Mrs. Claus packs old-time charm into Christmas parade

Elaine VanDeventer is the director of the Lawrence Old-Fashioned Christmas Parade held in downtown Lawrence each December. Thanks to her successful publicity campaign, the parade was written up last year in USA Today Newspaper as one of the top 10 destinations to kick off the Christmas Season.

It’s fair to say that Lawrence’s Old-Fashioned Christmas Parade might never get out of the starting gate, if not for the volunteer work of one local woman.

For the past five years, Elaine VanDeventer has volunteered as the director and coordinator of that uniquely Lawrence event, organizing the schedule, lining up entrants, sending out publicity articles and writing news releases, and even booking hotel rooms for the people who come from far and near to take part in the parade.

“It needs a lot of coordination and recruitment and fundraising, and so I’ve enjoyed it very much,” VanDeventer said. “I’ve made a lot of new friends involved in the horse world, and they are the nicest people. If you love horses, you’ve just got to be a really good person at heart.”

The annual parade, which officially kicks off the holiday shopping season in downtown Lawrence on the first Saturday in December, has been a local tradition since 1993. It’s one of only a handful of parades in the United States, VanDeventer said, that features only authentic or authentically restored, horse-drawn carriages and vehicles.

Not even rubberized tires are allowed on the vehicles, she said, “because that’s something that was not available years ago.”

It’s also an event that requires so much planning and coordination that for VanDeventer it’s practically a year-round occupation. She starts getting ready for the next parade only a few weeks after the last one wraps up.

“What I try to start doing in January and February, because it’s kind of a down time for me, is working on the publicity, writing some articles to be used,” she said. “It’s also a great time in remembering (the previous parade). If you wait too long, you sort of forget the good things and bad things. Our committee always meets in January, at what we call a wrap-up meeting, and we kind of brainstorm about what worked well and what maybe didn’t work so well.”

Over the years, VanDeventer said there actually have been quite a few occasions when things didn’t exactly work as planned. Most of them, though, were things people could laugh about afterwards.

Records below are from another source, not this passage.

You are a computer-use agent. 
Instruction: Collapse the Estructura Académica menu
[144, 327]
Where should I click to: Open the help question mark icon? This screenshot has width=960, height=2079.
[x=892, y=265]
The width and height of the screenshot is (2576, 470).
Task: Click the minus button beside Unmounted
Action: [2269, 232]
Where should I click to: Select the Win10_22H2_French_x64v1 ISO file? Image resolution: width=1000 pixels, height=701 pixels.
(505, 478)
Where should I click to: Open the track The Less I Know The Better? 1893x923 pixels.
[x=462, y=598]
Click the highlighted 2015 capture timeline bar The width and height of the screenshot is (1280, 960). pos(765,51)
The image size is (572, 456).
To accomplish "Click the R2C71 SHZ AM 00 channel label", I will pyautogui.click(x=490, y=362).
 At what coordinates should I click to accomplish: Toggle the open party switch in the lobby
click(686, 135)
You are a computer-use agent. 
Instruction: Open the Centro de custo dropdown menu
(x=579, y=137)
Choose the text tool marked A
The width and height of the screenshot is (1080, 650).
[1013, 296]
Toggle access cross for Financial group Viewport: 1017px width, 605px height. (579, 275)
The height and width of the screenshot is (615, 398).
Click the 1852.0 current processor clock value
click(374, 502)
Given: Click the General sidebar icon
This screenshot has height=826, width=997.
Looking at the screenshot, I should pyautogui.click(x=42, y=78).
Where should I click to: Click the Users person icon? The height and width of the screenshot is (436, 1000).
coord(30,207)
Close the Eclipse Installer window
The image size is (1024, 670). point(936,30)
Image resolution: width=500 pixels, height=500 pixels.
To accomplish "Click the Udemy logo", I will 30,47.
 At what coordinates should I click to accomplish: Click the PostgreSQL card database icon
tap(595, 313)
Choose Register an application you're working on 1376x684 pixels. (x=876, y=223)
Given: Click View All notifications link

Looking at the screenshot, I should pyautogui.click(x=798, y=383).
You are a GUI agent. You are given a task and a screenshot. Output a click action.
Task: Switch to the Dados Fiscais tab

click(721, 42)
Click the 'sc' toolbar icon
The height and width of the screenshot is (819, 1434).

“One year we had somebody’s cart end up on somebody’s front porch,” she recalled with a laugh. “For whatever reason, the horse got scared and he decided that’s where he would be safe, and he just went up on the porch.”

In another incident, an older horse being ridden in the parade got tired and simply decided to stop and lie down in the parade route.

“Fortunately it was on the way back to the fairgrounds, so there weren’t as many spectators as there could have been,” she said.

For those who take part in the parade, one of the other important events is the traditional dance and barbecue dinner the night before. And that’s something VanDeventer takes great joy in helping organize.

“Many of our entries come from such a distance that they stay overnight,” she said. “So it’s just to get everybody together and meet. A lot of them are rekindling friendships that they’ve made in prior parades. We feed them a barbecue dinner, provided for us by Buffalo Bob’s. And we have a local band to play some music, and everybody seems to have a really good time.”

Marty Kennedy, chairman and treasurer of the limited liability corporation that finances the parade, said VanDeventer deserves credit for turning the parade into a nationally recognized event.

“She has received many compliments from Parade participants as well as Lawrence officials as to how organized the event is,” said Kennedy, who nominated VanDeventer for this year’s “Only in Lawrence” award. “Thanks to her successful publicity campaign, the parade was written up last year in USA Today as one of the top 10 destinations to kick off the Christmas Season.”